The Boston-based company is also being sued by Attorney General Thomas F. Reilly for discriminating against disabled people after it refused to allow a service animal to board a bus.
The so-called Chinatown-to-Chinatown bus services have become a popular alternative to trains, planes, and other, more expensive bus companies, such as Peter Pan and Greyhound. One- way fares are $15, up from $5 and $10 just a few years ago, compared with about $35 for a one-way Greyhound fare to New York. Critics have questioned whether more oversight of the newer companies might be needed.
Fung Wah officials did not return repeated telephone calls to the company's Boston and New York offices and to their lawyers yesterday.
Passengers said the driver, who was not identified, pulled over about 45 seconds after noticing smoke and went outside to inspect the situation. He then came back onto the coach bus, which was carrying about 45 passengers and motioned for them to evacuate. Many, however, did not see him motioning, leaving it to passengers to spread the message among themselves, down to the back of the bus.
Several riders said they were upset that there had not been a more official or clearer announcement about the evacuation.
''I finally just started saying, 'Move, move, move! Go! Get the heck out of this bus!' " Holliday said. ''Things can be replaced, but people can't."
The state Department of Telecommunications and Energy, which inspects commercial bus fleets, said the bus involved in yesterday's fire had passed a state inspection on Oct. 22, 2004. Only minor defects were found on the vehicle, including a fire extinguisher that needed to be properly secured and a passenger door that needed adjustment, said the department's executive director, Timothy Shevlin.
After Shevlin was questioned yesterday by a reporter about the bus's air conditioning system, he said he had asked Fung Wah officials whether the fire may have started there. Company officials had told him that the system had been serviced the day before, he said, but that they were unsure what started the fire.
Meriden fire officials will conduct an investigation into the cause of the fire, and state and federal officials may also review it.
Last year, the Federal Motor Carrier Safety Administration formed a task force to look into ''Northeast inter-urban bus companies," including Fung Wah and Travel Pack, after they received reports of safety concerns, said James Lewis, a spokesman for the federal safety administration. Though there were some violations, Lewis said, company officials have generally been very cooperative in responding to them.
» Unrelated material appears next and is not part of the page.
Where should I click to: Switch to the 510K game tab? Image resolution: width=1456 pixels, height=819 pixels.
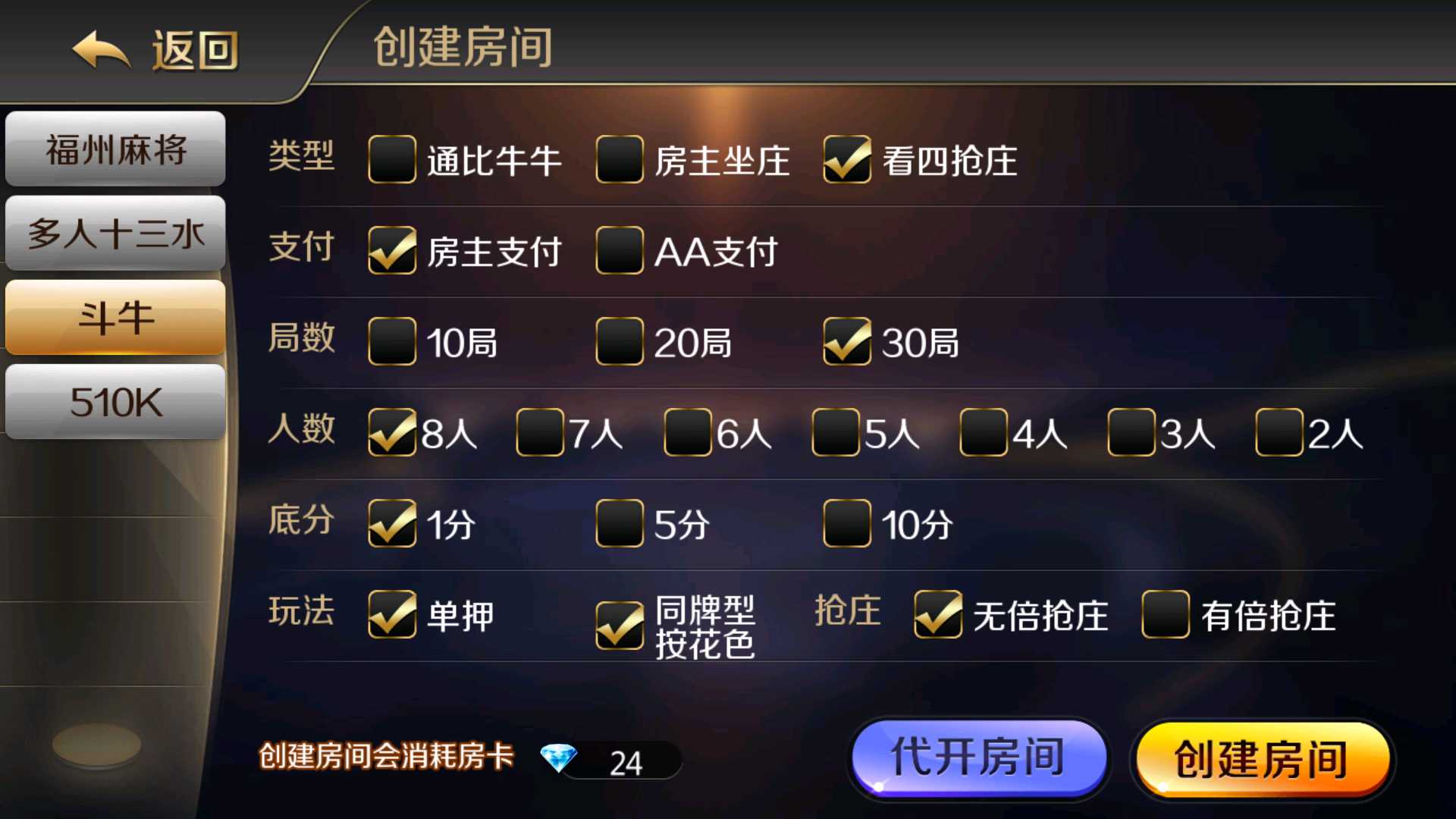coord(115,401)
''This is a sector of the industry that has caught our attention, has maintained our attention," Lewis said.
The fire closed the southbound lanes of I-91, and traffic was backed up until 5 p.m., said Assistant Chief Mark Graber of the Meriden Fire Department. Passengers said they were shuttled to a garage in Wallingford, Conn., where they waited about three hours for another Fung Wah bus to complete the trip to New York.
The bus line caters mostly to the young or thrifty, who often don't care which company they travel with.
Yesterday, while waiting at South Station for the 5 p.m. bus to New York, passengers put down books or took a break from headphones and said they were surprised by news of the fire, but nobody headed for a refund.
''If I was rich, I'd go by the train, but $150, $130, for a student? You can't top this, $15 to New York," said Yan Perchuk, a 28-year-old student at the Berklee College of Music who has ridden at least 15 times. ''That could happen on any bus."
Quackenbush, who uses the bus to commute between work locations, said this will not deter him from taking the bus again. In fact, it will have just the opposite effect, he said.
''What are the odds of this happening again?" he said. ''Now I'm safe."